The two implementations were not formally proven to be equivalent - in a way that wasn't the purpose. The purpose was to see whether several (in this case two) implementers could read the rules and come up with the same results.

When someone creates a real-world implementation to a specification like the Bidi Algorithm, it's not usually verified by formal proof, but by testing. Therefore, the exercise had to with finding out what level of testing was sufficient to capture inadvertent misapplication of some of the less-well-worded rules. (Some of them have since been rewritten to make their intent less ambiguous).

Most of the issues were found with the test pass that simply compared all possible sequences up to length 6. That is better than the BidiTest.txt file, which I understand only goes to length 4. Stochastic sampling of sequences up to length 20 resulted in fewer reported discrepancies - again, all of this is from memory.

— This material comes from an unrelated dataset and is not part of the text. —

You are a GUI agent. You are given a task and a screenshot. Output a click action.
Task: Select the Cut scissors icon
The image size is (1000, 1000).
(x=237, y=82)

For the test, the maximal depth of embeddings was set to 15 instead of 63, and the input were strings of bidi classes, not raw characters - therefore cutting down on the number of possible sequences.

The Java implementation was deliberately designed to be transparent - matching the way the rules are formulated in an obvious way. For the C++ implementation I wanted to do something different, and possibly faster, so I hand-coded a few state tables. The biggest challenge was not in creating those tables, but in understanding the nuances of the rules, by the way.

The situation today is not fully comparable, since there was some feedback from the reference implementation project to the rules and especially their wording.